Somos mal pagos, enxovalhados e mal avaliados.
Eu também concordo
Por acaso concordo com as perguntas de V. Exa mas:
Faz sentido professores profissionalizados com 35 anos de serviço estarem no 4º escalão?
Faz sentido professores que tendo mestrado e doutoramento recusarem-se assumir responsabilidades, como por exemplo coordenador de departamento e deixarem isso para professores que estão no 4º escalão? Só são doutorados e mestrados para a remuneração?
Faz sentido o suplemento remuneratório de um Diretor de Agrupamento que está no 3º escalão comparado com os seus “subordinados” que estão no 7º, 8º e 9º escalão?
Não faria sentido haver outra estrutura de carreira docente remunerada na base do desempenho de funções, antiguidade e graduação? Que tal olhar para outras carreiras, para ver se se aprende alguma coisa em vez de olhar para o umbigo?
Faz sentido tanta ignorância junta? Faz sentido fazerem-se afirmações desconhecendo-se a LEI? Será que os professores que estão nos últimos escalões não passaram pelos anteriores? De acordo com a legislação, quem é que pode ser nomeado coordenador de departamento, de diretores de turma, fazer supervisão, etc, etc, etc… A dor de cotovelo é a mais tramada!
Minha cara professora, Amélia Rodrigues!
Não há desconhecimento da Lei e também é verdade que que os docentes dos último escalões passaram ( ou não, depende do tempo e da Lei)) pelos outros.
O problema está em que, como ficou bem explícito que que mais alto está, com certeza, mais competência tem e assim, é incompreensível que em muitos departamentos, mestrados e doutorados fujam à responsabilidade de serem eles os coordenadores de departamento, deixando tal tarefa para quem é novo e está no quarto escalão ou, e atenção, porque isso é do conhecimento geral e da Lei, para quem é bacharel, tem 30 ou 35 anos de serviço mas obviamente é só bacharel. Ora como pode alguém coordenar um departamento em que a maioria é mais graduado e ganha muito mais. Onde está a dignidade?
V. Exa conhece a carreira militar. Procure perceber! É um bom exemplo!
Para umas coisas gosta-se muito de ser muito graduado, independentemente do tempo de serviço que se tem, para outras, não!

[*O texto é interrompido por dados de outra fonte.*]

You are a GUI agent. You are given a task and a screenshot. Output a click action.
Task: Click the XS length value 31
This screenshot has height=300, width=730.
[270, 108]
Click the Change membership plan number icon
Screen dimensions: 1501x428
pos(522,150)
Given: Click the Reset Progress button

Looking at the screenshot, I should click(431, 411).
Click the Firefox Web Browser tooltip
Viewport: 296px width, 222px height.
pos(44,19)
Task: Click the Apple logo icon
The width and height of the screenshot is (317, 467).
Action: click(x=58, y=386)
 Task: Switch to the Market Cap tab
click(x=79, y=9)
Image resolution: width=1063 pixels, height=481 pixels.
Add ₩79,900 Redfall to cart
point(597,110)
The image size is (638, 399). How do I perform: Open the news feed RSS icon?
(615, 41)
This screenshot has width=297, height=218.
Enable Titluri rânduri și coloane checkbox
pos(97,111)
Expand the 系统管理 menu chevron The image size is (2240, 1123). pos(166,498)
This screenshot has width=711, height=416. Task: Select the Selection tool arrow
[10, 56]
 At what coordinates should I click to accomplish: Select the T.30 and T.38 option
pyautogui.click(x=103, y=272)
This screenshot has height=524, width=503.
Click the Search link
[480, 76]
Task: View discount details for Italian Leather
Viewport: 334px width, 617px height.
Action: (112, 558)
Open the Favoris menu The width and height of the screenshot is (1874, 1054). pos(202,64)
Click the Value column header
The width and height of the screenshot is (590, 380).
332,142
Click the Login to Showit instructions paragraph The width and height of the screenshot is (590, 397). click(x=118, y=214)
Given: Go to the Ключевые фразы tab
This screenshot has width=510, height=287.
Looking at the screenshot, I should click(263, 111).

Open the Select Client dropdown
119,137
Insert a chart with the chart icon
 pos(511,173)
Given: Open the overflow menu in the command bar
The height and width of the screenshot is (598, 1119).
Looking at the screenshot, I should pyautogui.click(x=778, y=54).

E ainda lhe acrescento mais uma incongruência na carreira docente: como podem elementos do quarto escalão que há muito espera na lista de vagas continuar a avaliar docentes que depois lhe passam à frente na progressão. Não e preciso dizer-lhe mais nada.
Tive um amigo que há uns anos defendeu as turmas mais difíceis a quem é mais competente! E concordo!
Efetivamente os docentes têm alguma dificuldade em perceber a construção de uma hierarquia!
Cumprimentos, Amélia!
Isto não se resolve em Portugal! Só uma queixa na UE, que ainda ninguém fez, é que vai resolver esta pouca vergonha. Um contratado arrisca-se a ter anos a fio contratos a 1 de setembro de 8-12-14H sem mais nenhuma colocação adicional porque as ofertas e escola (única hipóteses uma vez que as BR não lhe vai completar horário) nunca são compatíveis! Ou seja vive com 380-420 ou 600 na melhor da hipóteses!! Por que será que não professores ???? É uma carreira atrativa.